__INSTRUCTIONS FOR THE TASK__:
For this exercise, transcribe all the records below exactly.

===== INFORMATION SUPPLIED

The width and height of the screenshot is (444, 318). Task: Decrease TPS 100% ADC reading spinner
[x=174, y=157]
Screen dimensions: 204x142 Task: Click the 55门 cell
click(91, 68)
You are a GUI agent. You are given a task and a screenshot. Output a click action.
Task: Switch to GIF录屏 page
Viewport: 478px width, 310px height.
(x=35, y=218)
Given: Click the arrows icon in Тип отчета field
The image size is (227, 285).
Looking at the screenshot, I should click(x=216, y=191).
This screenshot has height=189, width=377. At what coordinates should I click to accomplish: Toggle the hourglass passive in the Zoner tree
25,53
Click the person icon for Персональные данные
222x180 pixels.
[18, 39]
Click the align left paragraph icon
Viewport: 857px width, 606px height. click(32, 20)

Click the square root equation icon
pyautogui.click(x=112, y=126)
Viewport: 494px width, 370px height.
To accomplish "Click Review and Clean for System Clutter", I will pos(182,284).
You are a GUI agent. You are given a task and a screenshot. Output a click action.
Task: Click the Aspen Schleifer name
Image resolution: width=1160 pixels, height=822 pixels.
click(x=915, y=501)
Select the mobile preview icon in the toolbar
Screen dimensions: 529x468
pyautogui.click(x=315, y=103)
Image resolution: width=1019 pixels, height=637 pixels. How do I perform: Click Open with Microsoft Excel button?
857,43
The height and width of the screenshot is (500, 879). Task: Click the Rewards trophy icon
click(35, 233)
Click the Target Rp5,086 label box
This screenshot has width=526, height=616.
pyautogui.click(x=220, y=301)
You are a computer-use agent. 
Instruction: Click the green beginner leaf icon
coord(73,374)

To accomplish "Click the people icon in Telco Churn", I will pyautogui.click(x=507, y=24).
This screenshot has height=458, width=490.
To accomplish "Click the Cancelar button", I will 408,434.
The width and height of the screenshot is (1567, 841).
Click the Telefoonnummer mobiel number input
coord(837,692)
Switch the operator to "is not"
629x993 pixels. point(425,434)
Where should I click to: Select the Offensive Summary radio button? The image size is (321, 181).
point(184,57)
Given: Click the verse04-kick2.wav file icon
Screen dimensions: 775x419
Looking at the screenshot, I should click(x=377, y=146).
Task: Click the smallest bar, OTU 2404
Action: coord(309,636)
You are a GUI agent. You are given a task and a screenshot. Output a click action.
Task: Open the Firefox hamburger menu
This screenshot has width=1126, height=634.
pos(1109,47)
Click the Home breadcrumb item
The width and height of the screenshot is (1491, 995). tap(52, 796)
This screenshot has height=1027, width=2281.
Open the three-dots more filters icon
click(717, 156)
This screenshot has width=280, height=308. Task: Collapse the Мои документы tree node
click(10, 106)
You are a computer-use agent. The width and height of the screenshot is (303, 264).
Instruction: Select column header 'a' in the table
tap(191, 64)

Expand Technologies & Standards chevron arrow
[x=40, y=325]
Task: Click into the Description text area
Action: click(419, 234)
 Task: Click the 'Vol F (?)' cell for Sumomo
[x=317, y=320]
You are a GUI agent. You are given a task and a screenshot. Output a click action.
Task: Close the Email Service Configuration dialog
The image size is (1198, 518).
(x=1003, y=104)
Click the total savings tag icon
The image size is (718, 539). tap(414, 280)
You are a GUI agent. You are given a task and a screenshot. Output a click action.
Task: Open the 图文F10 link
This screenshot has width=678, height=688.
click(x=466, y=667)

==========

__EXPECTED ANSWER__:
The width and height of the screenshot is (444, 318). Task: Decrease TPS 100% ADC reading spinner
[x=174, y=157]
Screen dimensions: 204x142 Task: Click the 55门 cell
click(91, 68)
You are a GUI agent. You are given a task and a screenshot. Output a click action.
Task: Switch to GIF录屏 page
Viewport: 478px width, 310px height.
(x=35, y=218)
Given: Click the arrows icon in Тип отчета field
The image size is (227, 285).
Looking at the screenshot, I should click(x=216, y=191).
This screenshot has height=189, width=377. At what coordinates should I click to accomplish: Toggle the hourglass passive in the Zoner tree
25,53
Click the person icon for Персональные данные
222x180 pixels.
[18, 39]
Click the align left paragraph icon
Viewport: 857px width, 606px height. click(32, 20)

Click the square root equation icon
pyautogui.click(x=112, y=126)
Viewport: 494px width, 370px height.
To accomplish "Click Review and Clean for System Clutter", I will pos(182,284).
You are a GUI agent. You are given a task and a screenshot. Output a click action.
Task: Click the Aspen Schleifer name
Image resolution: width=1160 pixels, height=822 pixels.
click(x=915, y=501)
Select the mobile preview icon in the toolbar
Screen dimensions: 529x468
pyautogui.click(x=315, y=103)
Image resolution: width=1019 pixels, height=637 pixels. How do I perform: Click Open with Microsoft Excel button?
857,43
The height and width of the screenshot is (500, 879). Task: Click the Rewards trophy icon
click(35, 233)
Click the Target Rp5,086 label box
This screenshot has width=526, height=616.
pyautogui.click(x=220, y=301)
You are a computer-use agent. 
Instruction: Click the green beginner leaf icon
coord(73,374)

To accomplish "Click the people icon in Telco Churn", I will pyautogui.click(x=507, y=24).
This screenshot has height=458, width=490.
To accomplish "Click the Cancelar button", I will 408,434.
The width and height of the screenshot is (1567, 841).
Click the Telefoonnummer mobiel number input
coord(837,692)
Switch the operator to "is not"
629x993 pixels. point(425,434)
Where should I click to: Select the Offensive Summary radio button? The image size is (321, 181).
point(184,57)
Given: Click the verse04-kick2.wav file icon
Screen dimensions: 775x419
Looking at the screenshot, I should click(x=377, y=146).
Task: Click the smallest bar, OTU 2404
Action: coord(309,636)
You are a GUI agent. You are given a task and a screenshot. Output a click action.
Task: Open the Firefox hamburger menu
This screenshot has width=1126, height=634.
pos(1109,47)
Click the Home breadcrumb item
The width and height of the screenshot is (1491, 995). tap(52, 796)
This screenshot has height=1027, width=2281.
Open the three-dots more filters icon
click(717, 156)
This screenshot has width=280, height=308. Task: Collapse the Мои документы tree node
click(10, 106)
You are a computer-use agent. The width and height of the screenshot is (303, 264).
Instruction: Select column header 'a' in the table
tap(191, 64)

Expand Technologies & Standards chevron arrow
[x=40, y=325]
Task: Click into the Description text area
Action: click(419, 234)
 Task: Click the 'Vol F (?)' cell for Sumomo
[x=317, y=320]
You are a GUI agent. You are given a task and a screenshot. Output a click action.
Task: Close the Email Service Configuration dialog
The image size is (1198, 518).
(x=1003, y=104)
Click the total savings tag icon
The image size is (718, 539). tap(414, 280)
You are a GUI agent. You are given a task and a screenshot. Output a click action.
Task: Open the 图文F10 link
This screenshot has width=678, height=688.
click(x=466, y=667)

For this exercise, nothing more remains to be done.